[Consignes]
**a.** Dans l'article sur l'enseigne Tedi, relevez toutes les activités pour lesquelles on trouve le nécessaire dans les rayons de la nouvelle chaîne.
**b.** Prolongez l'article sur l'enseigne Tedi en reprenant juste après sa dernière phrase.

[Extrait du texte]
_ _ _ _
Contrairement à son concurrent néerlandais Action, l’enseigne allemande mise en effet sur des localisations qui bénéficient déjà d’une certaine fréquentation. “Il faut pouvoir trouver un équilibre car le coût des ces emplacements peut être relativement élevé, précise Christophe Sancy. Action a plutôt tendance à s’installer dans des zones délaissées, attendant que les consommateurs se déplacent.”
Quel assortiment?
Dans les rayons de la nouvelle chaîne, on trouve peu d’aliments et aucun produit d’hygiène mais tout le nécessaire pour aménager son intérieur, jardiner, cuisiner ou faire plaisir aux enfants. Plus de 15.000 références sont proposées dans le magasin de Tongres (contre habituellement 20.000 dans les magasins allemands), dont 3.000 sont disponibles pour seulement 1 euro.
“C’est un concept qui mise sur les achats impulsifs.”
Tedi propose également des produits de pharmacie, des fournitures pour animaux de compagnie et de la papeterie. Un peu de tout, donc. “On est dans la lignée des bazars, mêlée à des Hema et des solderies ‘tout à 1 euro’, analyse le rédacteur en chef de Gondola. C’est un concept qui mise sur les achats impulsifs.”
Fidèle à la stratégie des discounteurs, l’assortiment de Tedi est uniformisé pour l’ensemble de ses magasins, ce qui lui permet de réaliser des économies d’échelle grâce à des achats en gros volumes. Chaque enseigne, quel que soit le pays, propose donc des produits identiques. La Belgique ne fait pas exception.
“Moins de 10% de nos articles sont achetés spécifiquement pour un pays”, explique-t-on chez Tedi, qui précise qu’une partie des références varie toutefois selon les saisons. “On renouvelle les articles, explique un employé. En cette saison, à l’entrée du magasin, on met en avant les piscines et les pistolets à eau. Après l’été, ce seront d’autres produits.”
Prix cassés
Avec une ambition assumée, l’offensive Tedi est lancée. L’ouverture du magasin de Tongres suit de quelques mois celles de plusieurs points de vente en France. “Ce sont les deux nouveaux challenges de cette année”, assure Isabell Steinhüser. Le discounteur souhaite ouvrir cinq à dix succursales dans notre pays en 2023. A long terme, Tedi y voit un potentiel de 200 magasins.
Est-ce possible? “Action reste the top of mind pour le consommateur et il va être difficile à concurrencer”, avance Christophe Sancy. Ailleurs en Europe, où le rapport de force est plus équilibré, les deux enseignes sont déjà en concurrence. Mais chez nous, Action est extrêmement fort. Point positif pour la chaîne allemande: elle profite de facilités logistiques puisque les magasins sont approvisionnés depuis Aix-la-Chapelle, tout proche, et l’enseigne n’exclut pas la possibilité d’installer un centre de distribution en Belgique.
_ _ _ _
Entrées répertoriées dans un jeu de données
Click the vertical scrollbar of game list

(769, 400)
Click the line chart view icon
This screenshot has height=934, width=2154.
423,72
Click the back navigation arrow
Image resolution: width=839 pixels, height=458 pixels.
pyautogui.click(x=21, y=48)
_ _ _ _
[Réponses]
**a.** aménager son intérieur, jardiner, cuisiner, faire plaisir aux enfants

**b.**
Tedi s’inscrit dans la tendance, déjà en expansion depuis plusieurs années, des low end retailers, à savoir des points de vente dont l’assortiment non food évolue rapidement et dont les produits sont souvent issus de surstocks et vendus à prix cassés. “On se positionne plutôt comme un discounteur qui propose un assortiment surprenant à bas prix”, précise la porte-parole. Notre travail est de proposer des produits à bas prix qui restent de bonne qualité. Les bonnes choses ne doivent pas nécessairement être chères.”
Mais pour parvenir à ces fins, les hard discounteurs ne peuvent s’encombrer de frais inutiles. Action, par exemple, fait l’impasse sur la musique en magasin, ce qui lui évite de payer des droits d’auteur. “Nous sommes effectivement dans une logique d’optimisation des coûts, analyse Christophe Sancy. Les magasins sont standardisés et assez sobres dans le design, ce qui renvoie l’image de produits plus accessibles. Ouvrir ce type de magasins demande un savoir-faire et une expertise: il ne s’agit pas uniquement de vendre des produits en surstock. En réalité, ces retailers sont en relation directe avec les fournisseurs.”
Afin de réduire les coûts, ils se fournissent généralement en Asie. Mais ils profitent également des politiques tarifaires différentes au sein même de l’Europe. “Les grandes marques peuvent vendre à des prix différents selon les pays”, rappelle le rédacteur en chef de Gondola. Et quand ces achats ont volumineux, ils ne peuvent qu’aboutir à des prix cassés…
Un deuxième Action?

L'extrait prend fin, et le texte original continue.